[Items from a pointing dataset]
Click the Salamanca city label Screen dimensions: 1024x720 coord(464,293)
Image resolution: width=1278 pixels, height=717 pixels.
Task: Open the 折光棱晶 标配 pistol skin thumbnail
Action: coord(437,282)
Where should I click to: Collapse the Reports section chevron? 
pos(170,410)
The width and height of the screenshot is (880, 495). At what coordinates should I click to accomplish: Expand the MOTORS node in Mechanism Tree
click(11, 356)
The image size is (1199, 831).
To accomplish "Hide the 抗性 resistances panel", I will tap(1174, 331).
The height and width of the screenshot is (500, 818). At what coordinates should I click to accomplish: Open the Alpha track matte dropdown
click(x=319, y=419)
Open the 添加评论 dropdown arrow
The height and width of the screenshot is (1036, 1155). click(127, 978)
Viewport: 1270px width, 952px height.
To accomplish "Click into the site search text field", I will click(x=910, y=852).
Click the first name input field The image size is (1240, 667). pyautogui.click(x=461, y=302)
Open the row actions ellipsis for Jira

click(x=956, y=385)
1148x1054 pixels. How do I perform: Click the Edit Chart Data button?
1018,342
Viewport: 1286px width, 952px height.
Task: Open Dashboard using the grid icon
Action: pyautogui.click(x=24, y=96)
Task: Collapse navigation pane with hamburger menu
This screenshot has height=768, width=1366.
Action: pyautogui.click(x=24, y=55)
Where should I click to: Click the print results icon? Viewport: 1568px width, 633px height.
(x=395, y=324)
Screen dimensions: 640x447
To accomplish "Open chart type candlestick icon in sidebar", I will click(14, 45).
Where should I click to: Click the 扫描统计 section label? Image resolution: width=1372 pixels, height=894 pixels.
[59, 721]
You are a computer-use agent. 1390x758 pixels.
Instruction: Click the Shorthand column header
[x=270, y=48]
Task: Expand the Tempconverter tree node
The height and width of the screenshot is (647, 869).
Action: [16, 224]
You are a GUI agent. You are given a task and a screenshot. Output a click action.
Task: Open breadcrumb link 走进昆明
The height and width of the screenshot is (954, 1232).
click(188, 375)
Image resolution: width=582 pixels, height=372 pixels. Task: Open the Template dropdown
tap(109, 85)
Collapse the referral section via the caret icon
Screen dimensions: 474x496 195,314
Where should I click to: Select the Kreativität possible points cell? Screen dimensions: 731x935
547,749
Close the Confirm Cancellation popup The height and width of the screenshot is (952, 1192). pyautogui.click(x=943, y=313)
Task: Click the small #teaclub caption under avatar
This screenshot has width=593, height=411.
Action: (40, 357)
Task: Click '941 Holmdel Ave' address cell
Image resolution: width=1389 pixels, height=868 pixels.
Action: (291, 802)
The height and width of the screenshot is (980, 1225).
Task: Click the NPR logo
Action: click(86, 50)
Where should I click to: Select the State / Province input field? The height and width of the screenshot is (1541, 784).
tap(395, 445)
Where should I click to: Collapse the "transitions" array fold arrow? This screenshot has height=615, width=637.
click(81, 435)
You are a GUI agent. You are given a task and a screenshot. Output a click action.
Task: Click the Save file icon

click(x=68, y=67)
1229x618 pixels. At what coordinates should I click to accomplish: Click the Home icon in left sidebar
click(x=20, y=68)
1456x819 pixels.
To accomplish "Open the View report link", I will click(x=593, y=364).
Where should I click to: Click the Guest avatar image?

EXERCISE OBJECTIVE: Reproduce every item above verbatim, one line at a time.

RESPONSE TO THE EXERCISE:
Click the Salamanca city label Screen dimensions: 1024x720 coord(464,293)
Image resolution: width=1278 pixels, height=717 pixels.
Task: Open the 折光棱晶 标配 pistol skin thumbnail
Action: coord(437,282)
Where should I click to: Collapse the Reports section chevron? 
pos(170,410)
The width and height of the screenshot is (880, 495). At what coordinates should I click to accomplish: Expand the MOTORS node in Mechanism Tree
click(11, 356)
The image size is (1199, 831).
To accomplish "Hide the 抗性 resistances panel", I will tap(1174, 331).
The height and width of the screenshot is (500, 818). At what coordinates should I click to accomplish: Open the Alpha track matte dropdown
click(x=319, y=419)
Open the 添加评论 dropdown arrow
The height and width of the screenshot is (1036, 1155). click(127, 978)
Viewport: 1270px width, 952px height.
To accomplish "Click into the site search text field", I will click(x=910, y=852).
Click the first name input field The image size is (1240, 667). pyautogui.click(x=461, y=302)
Open the row actions ellipsis for Jira

click(x=956, y=385)
1148x1054 pixels. How do I perform: Click the Edit Chart Data button?
1018,342
Viewport: 1286px width, 952px height.
Task: Open Dashboard using the grid icon
Action: pyautogui.click(x=24, y=96)
Task: Collapse navigation pane with hamburger menu
This screenshot has height=768, width=1366.
Action: pyautogui.click(x=24, y=55)
Where should I click to: Click the print results icon? Viewport: 1568px width, 633px height.
(x=395, y=324)
Screen dimensions: 640x447
To accomplish "Open chart type candlestick icon in sidebar", I will click(14, 45).
Where should I click to: Click the 扫描统计 section label? Image resolution: width=1372 pixels, height=894 pixels.
[59, 721]
You are a computer-use agent. 1390x758 pixels.
Instruction: Click the Shorthand column header
[x=270, y=48]
Task: Expand the Tempconverter tree node
The height and width of the screenshot is (647, 869).
Action: [16, 224]
You are a GUI agent. You are given a task and a screenshot. Output a click action.
Task: Open breadcrumb link 走进昆明
The height and width of the screenshot is (954, 1232).
click(188, 375)
Image resolution: width=582 pixels, height=372 pixels. Task: Open the Template dropdown
tap(109, 85)
Collapse the referral section via the caret icon
Screen dimensions: 474x496 195,314
Where should I click to: Select the Kreativität possible points cell? Screen dimensions: 731x935
547,749
Close the Confirm Cancellation popup The height and width of the screenshot is (952, 1192). pyautogui.click(x=943, y=313)
Task: Click the small #teaclub caption under avatar
This screenshot has width=593, height=411.
Action: (40, 357)
Task: Click '941 Holmdel Ave' address cell
Image resolution: width=1389 pixels, height=868 pixels.
Action: (291, 802)
The height and width of the screenshot is (980, 1225).
Task: Click the NPR logo
Action: click(86, 50)
Where should I click to: Select the State / Province input field? The height and width of the screenshot is (1541, 784).
tap(395, 445)
Where should I click to: Collapse the "transitions" array fold arrow? This screenshot has height=615, width=637.
click(81, 435)
You are a GUI agent. You are given a task and a screenshot. Output a click action.
Task: Click the Save file icon

click(x=68, y=67)
1229x618 pixels. At what coordinates should I click to accomplish: Click the Home icon in left sidebar
click(x=20, y=68)
1456x819 pixels.
To accomplish "Open the View report link", I will click(x=593, y=364).
Where should I click to: Click the Guest avatar image?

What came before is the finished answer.